Mentre Angela Merkel festeggia il super euro (ma incassa il flop dell’asta sui bund), da Bruxelles arriva il via libera alla’arma finale per il commissariamento degli Stati membri. Il Parlamento europeo e i governi hanno raggiunto ieri l’accordo sul cosiddetto «two pack», le nuove regole che rafforzano il coordinamento delle politiche di bilancio. Tra i nuovi poteri concessi alla Commissione Ue ci sarà anche quello di «imporre» modifiche alle manovre di bilancio dei singoli Paesi. In altre parole, oltre a quello che avviene già ora, con il visto obbligatorio di Bruxelles sugli obiettivi di risanamento previsti dalle politiche economiche pluriennali, l’Europa potrà anche mettere il becco nei singoli provvedimenti decidendo dove e come intervenire.
Se la semplice supervisione Ue ci ha portato in omaggio negli ultimi anni una stangata dietro l’altra è difficile prevedere cosa potrà accadere in futuro. A parziale compensazione del commissariamento di fatto dei governi nazionali, il Parlamento europeo è riuscito ad infilare nell’accordo una serie di emendamenti per fare in modo che la nuova stretta sulla governance tenga almeno conto degli sforzi già fatti e non aggravi quindi le richieste su bilanci già falcidiati. «Bisogna assicurare», hanno spiegato dal Parlamento Ue, «che i tagli non vengano fatti a discapito di investimenti con potenziale di crescita». Agli Stati verrà chiesto di dettagliare quali investimenti siano destinati allo sviluppo e alla occupazione, mentre «la riduzione dei deficit dovrà essere applicata in modo più flessibile in circostanze eccezionali o in condizioni di andamento molto negativo dell’economia».
Entro l’estate la Commissione europea definirà inoltre gli orientamenti per tenere conto dei programmi di investimento straordinari con un impatto positivo sulla sostenibilità delle finanze pubbliche nel momento in cui vengono valutati gli impegni di bilancio. Si tratta dell’applicazione soft e parziale del principio dell’esclusione dal deficit delle spese per investimenti dai conti di Maastricht.
Intanto, a Berlino hanno dovuto fare i conti con una imprevista impennata dei tassi di interesse. La Germania ha infatti collocato Bund decennali per 4,04 miliardi, con un rendimento medio salito all’1,66 dall’1,56% di gennaio, ai massimi dallo scorso aprile. Sarà anche per questo che Angela Merkel ha voluto stoppare il dibattito su una possibile svalutazione dell’euro (chiesta a gran voce dal premier francese Francois Holland), spiegando che l’attuale cambio di 1,3 sul dollaro «appartiene alla normalità nella storia della valuta unica».

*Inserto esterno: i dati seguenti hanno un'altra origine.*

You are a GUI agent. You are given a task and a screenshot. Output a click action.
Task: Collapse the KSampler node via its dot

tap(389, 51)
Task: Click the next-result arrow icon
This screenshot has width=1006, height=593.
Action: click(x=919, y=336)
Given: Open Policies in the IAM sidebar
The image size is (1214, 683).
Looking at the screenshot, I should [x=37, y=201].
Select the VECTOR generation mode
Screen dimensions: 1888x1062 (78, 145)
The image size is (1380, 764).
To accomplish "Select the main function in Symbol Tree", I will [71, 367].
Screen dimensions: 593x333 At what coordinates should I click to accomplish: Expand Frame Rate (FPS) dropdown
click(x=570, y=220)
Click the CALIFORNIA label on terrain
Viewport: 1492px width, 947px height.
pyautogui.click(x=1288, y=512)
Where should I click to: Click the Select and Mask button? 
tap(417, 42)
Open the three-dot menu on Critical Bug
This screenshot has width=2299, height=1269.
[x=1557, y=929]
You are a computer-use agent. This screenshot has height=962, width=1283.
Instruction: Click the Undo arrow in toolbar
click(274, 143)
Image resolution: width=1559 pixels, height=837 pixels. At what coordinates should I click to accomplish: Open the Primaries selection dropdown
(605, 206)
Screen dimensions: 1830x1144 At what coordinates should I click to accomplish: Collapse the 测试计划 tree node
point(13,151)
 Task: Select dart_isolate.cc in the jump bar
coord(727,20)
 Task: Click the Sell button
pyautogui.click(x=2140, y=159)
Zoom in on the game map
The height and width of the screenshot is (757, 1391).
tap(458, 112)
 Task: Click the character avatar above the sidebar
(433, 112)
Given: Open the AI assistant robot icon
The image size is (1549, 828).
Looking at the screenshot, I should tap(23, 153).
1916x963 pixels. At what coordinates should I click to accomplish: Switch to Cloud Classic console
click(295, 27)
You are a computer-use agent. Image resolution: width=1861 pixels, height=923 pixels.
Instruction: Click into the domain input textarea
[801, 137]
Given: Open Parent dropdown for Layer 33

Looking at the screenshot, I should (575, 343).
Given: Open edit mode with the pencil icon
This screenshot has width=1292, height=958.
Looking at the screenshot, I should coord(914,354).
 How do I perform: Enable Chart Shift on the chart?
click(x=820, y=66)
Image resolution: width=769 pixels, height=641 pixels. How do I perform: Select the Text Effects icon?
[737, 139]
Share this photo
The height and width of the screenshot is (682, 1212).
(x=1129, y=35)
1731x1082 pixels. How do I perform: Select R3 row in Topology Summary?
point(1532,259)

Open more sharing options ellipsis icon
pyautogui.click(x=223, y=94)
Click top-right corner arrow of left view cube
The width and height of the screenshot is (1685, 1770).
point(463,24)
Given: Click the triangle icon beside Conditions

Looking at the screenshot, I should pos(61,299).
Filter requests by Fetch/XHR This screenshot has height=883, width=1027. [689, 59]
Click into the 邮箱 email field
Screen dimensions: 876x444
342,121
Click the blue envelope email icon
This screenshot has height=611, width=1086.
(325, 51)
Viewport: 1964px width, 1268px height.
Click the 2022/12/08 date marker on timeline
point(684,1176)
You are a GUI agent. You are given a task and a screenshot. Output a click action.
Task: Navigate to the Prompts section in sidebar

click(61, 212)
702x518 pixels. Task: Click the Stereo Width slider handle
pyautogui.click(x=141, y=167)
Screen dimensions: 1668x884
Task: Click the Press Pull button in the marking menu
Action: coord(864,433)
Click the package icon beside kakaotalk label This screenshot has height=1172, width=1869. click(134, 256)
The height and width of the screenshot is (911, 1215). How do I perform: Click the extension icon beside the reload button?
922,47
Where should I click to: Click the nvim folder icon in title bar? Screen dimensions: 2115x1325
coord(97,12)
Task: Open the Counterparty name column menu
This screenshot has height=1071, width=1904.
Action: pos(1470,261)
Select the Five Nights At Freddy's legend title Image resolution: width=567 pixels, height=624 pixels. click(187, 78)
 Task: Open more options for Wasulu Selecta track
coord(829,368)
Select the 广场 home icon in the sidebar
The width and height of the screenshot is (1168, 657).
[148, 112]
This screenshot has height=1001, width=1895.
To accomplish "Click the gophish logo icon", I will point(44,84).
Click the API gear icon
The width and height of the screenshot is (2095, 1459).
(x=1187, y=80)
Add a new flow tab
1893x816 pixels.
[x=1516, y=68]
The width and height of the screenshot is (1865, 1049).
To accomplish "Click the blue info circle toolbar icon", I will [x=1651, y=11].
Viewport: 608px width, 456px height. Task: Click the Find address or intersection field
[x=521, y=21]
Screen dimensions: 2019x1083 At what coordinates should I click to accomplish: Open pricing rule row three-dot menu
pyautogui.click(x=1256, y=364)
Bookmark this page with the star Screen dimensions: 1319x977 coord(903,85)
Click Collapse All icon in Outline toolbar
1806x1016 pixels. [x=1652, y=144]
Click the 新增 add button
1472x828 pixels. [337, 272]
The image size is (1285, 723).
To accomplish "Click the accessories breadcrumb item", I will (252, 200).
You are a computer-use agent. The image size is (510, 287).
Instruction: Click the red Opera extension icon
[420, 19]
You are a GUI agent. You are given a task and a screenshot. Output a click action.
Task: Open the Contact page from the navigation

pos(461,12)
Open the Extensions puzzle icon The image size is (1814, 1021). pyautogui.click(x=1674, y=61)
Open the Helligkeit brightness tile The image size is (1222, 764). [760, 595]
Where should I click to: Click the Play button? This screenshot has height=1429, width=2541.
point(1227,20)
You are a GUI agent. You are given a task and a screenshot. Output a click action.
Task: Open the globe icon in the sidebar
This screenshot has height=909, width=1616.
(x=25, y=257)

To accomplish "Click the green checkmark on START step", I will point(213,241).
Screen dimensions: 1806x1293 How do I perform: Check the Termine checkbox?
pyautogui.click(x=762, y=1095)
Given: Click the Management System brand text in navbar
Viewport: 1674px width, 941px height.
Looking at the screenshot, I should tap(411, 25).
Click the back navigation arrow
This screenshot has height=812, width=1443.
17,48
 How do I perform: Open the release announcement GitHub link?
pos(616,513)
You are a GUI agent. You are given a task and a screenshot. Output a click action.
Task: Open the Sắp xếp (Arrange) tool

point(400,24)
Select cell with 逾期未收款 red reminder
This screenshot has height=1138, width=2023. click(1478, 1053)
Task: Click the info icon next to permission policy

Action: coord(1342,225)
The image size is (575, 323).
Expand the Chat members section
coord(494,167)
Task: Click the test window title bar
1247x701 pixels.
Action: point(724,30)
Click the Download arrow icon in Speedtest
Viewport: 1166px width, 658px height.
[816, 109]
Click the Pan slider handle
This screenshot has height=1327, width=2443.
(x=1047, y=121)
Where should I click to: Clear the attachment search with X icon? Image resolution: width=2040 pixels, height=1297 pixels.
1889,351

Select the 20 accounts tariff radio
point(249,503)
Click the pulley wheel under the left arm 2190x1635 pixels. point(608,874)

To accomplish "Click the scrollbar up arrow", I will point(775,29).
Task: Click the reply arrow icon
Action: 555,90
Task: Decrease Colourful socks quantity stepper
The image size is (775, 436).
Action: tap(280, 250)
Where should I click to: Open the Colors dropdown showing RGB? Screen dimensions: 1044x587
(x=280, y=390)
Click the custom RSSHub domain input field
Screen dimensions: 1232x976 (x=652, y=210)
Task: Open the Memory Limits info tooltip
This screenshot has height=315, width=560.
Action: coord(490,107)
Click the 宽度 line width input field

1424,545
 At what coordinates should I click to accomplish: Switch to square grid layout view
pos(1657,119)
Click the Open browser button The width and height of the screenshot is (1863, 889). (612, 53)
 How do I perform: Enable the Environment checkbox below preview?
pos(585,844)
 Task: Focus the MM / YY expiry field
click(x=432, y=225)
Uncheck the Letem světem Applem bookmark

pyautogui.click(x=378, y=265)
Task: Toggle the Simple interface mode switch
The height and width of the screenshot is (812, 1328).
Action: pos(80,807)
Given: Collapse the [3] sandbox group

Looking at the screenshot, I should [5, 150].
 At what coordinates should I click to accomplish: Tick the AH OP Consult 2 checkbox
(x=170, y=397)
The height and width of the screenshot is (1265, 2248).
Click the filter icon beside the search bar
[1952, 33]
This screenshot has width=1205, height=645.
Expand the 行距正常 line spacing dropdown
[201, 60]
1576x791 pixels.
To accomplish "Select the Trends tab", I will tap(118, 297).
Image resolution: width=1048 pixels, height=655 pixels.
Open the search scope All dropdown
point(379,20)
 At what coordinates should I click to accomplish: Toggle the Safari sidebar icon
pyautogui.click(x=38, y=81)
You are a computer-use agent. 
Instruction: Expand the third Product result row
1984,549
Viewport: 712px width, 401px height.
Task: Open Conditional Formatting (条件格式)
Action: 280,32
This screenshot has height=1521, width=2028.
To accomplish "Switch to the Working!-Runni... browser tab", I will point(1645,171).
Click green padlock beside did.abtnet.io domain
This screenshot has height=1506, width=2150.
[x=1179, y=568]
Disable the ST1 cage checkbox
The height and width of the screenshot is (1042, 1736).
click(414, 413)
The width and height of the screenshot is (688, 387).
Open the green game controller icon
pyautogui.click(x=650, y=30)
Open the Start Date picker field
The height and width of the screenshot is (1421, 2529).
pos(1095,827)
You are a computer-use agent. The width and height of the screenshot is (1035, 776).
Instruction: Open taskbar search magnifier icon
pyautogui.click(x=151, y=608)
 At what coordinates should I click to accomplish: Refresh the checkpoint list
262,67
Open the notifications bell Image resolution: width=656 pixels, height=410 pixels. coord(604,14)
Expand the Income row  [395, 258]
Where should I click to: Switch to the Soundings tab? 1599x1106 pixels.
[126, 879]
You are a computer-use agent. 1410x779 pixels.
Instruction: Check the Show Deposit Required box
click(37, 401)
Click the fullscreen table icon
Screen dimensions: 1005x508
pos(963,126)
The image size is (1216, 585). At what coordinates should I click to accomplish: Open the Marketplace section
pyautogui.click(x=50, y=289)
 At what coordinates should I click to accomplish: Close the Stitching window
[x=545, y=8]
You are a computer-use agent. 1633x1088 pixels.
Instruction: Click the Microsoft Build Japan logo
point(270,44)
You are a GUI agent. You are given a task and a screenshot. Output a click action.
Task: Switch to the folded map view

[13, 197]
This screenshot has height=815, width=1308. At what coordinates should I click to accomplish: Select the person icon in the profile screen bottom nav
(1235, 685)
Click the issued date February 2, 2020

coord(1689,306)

L’osservazione non fa una grinza, se si pensa che la Germania ha chiuso il 2012 con un bilancio commerciale a 188 miliardi, il secondo dato più alto dal 1950, rispetto ai circa 10 miliardi incassati dall’Italia. La realtà, come spiegato da un recente studio dell’insospettabile Deutsche Bank, è che l’economia italiana è in grado di sopportare al massimo un cambio contro il dollaro di 1,17, mentre la Francia potrebbe arrivare ad 1,24. La Germania invece sta molto tranquilla fino ad una quota di 1,54, ma con una maggiore ripresa della domanda, potrebbe reggere anche una rivalutazione dell’euro fino a 1,94 sul dollaro. Lo studio dell’istituto tedesco è volto a sottolineare la maggiore competitività di Berlino sulle economie europee, ma il verdetto può essere letto anche da altre angolazioni. Con un cambio a 1,35, spiegano gli esperti, le distanze tra la Germania e i Paesi periferici non potranno che aumentare.